Surgical wound dehiscence after laparotomy remains a serious complication. It presents a mechanical failure of wound healing of surgical incisions. Surgical incisions stimulate the healing process which in reality is a complex and continous process with four different stages: Hemostasis, inflammation, proliferation, and maturation .
During hemostasis, platelets aggregate, degranulate and activate blood clotting. The clot is degrading, the capillaries dilates and fluids flow to the wound site, activating the complement cascade.
Macrophages, lysis of cells and neutrophills are a source of cytokines and growth factors that are essential for normal wound healing [1, 2].
The proliferation phase which is the phase of granulation tissue forms in, the wound space begins in the 3 postoperative day and lasts for several weeks.

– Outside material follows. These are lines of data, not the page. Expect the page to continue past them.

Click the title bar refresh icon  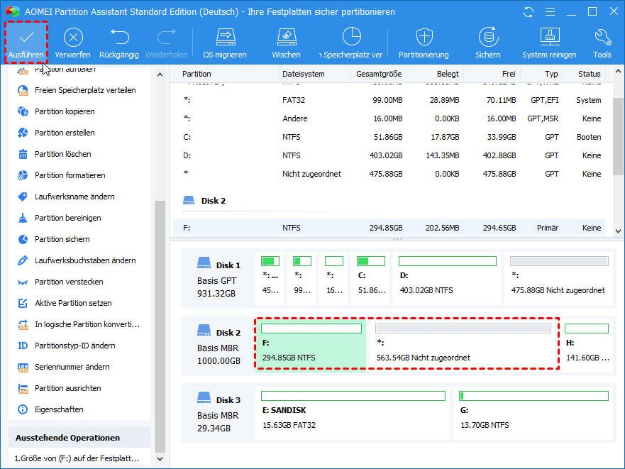[x=528, y=11]
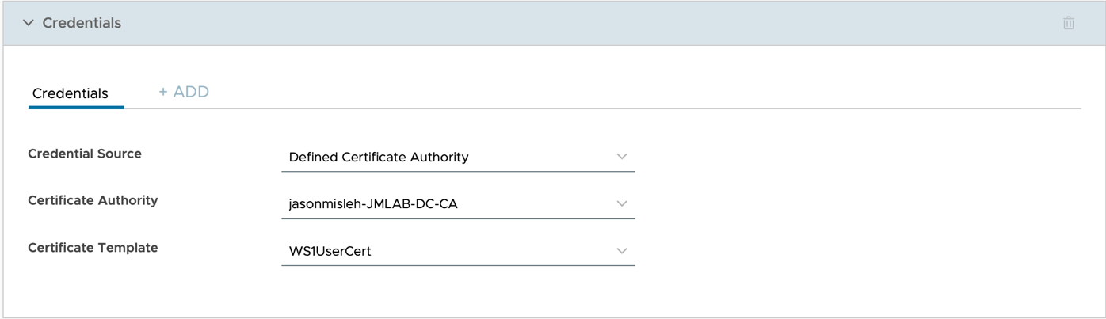The width and height of the screenshot is (1106, 319).
Task: Click the Credential Source dropdown arrow
Action: 622,157
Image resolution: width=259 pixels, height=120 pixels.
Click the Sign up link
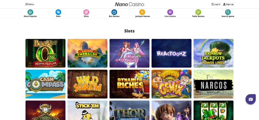[228, 4]
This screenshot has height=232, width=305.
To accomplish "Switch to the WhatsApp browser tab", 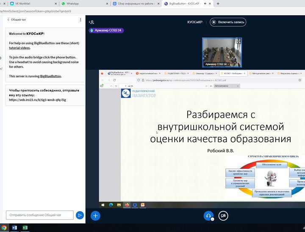I will (x=72, y=3).
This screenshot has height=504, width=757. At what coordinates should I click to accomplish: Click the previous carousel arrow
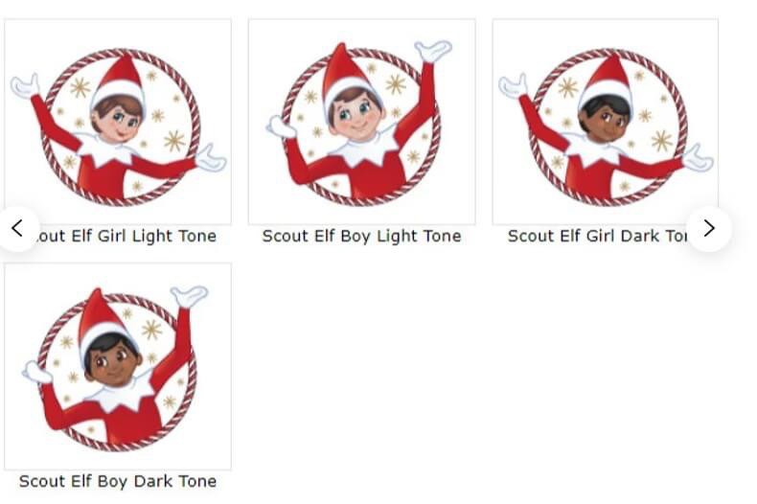click(17, 228)
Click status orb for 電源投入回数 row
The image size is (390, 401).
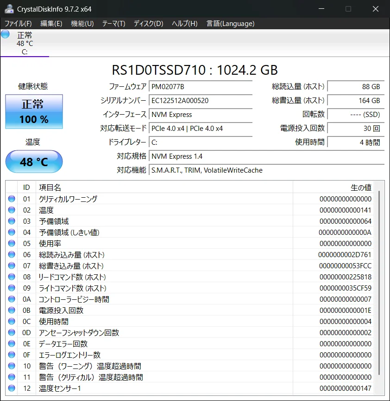12,310
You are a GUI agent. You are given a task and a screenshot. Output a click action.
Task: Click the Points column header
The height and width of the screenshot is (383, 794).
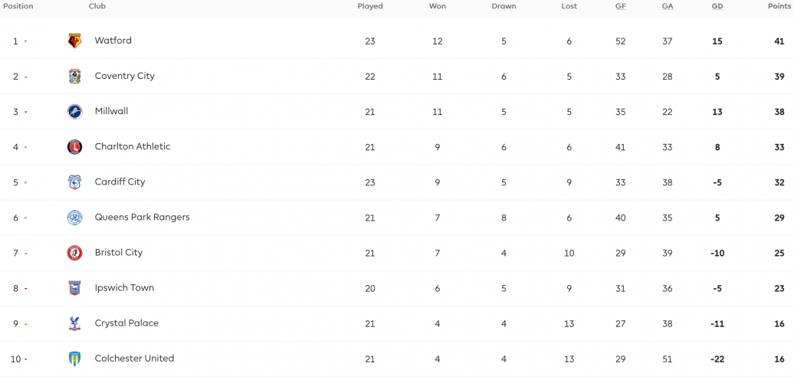pos(779,7)
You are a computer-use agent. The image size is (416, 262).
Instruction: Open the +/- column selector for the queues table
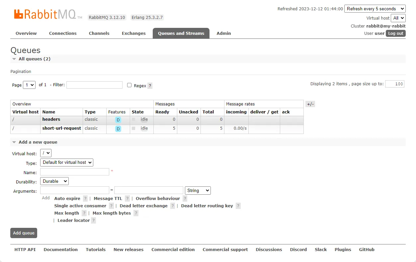(x=310, y=104)
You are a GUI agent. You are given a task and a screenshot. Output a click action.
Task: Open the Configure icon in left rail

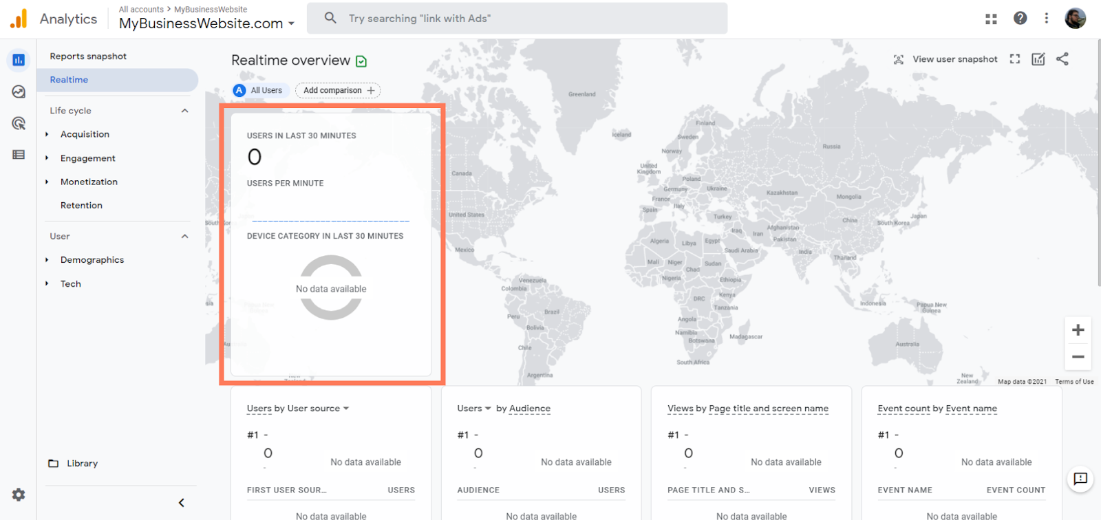pyautogui.click(x=19, y=155)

The most important factor in this phase are fibroblasts which move to the wound and are responsible for the collagen synthesis [3, 4]. The maturation phase begins in the 7 postoperative day and lasts for 1 year or more, continued collagen deposition and remodeling contribute to the increased tensile strength of wounds.
Post laparotomy wound dehiscence occurs in 0,25% to 3% of laparotomy patients and immediate operation is required which has a death rate of 20% [2, 5, 6].
Conditions associated with increased risk of wound dehiscence are anemia, hypoalbuminemia, malnutrition, malignancy, jaundice, obesity and diabetes, male gender, elderly patients and specific surgical procedures as colon surgery or emergency laparotomy which are associated with wound disruption [7, 8].
The aim of this study is to evaluate retrospectively the risk factoers of wound dehiscence and to determine which of them can be revert.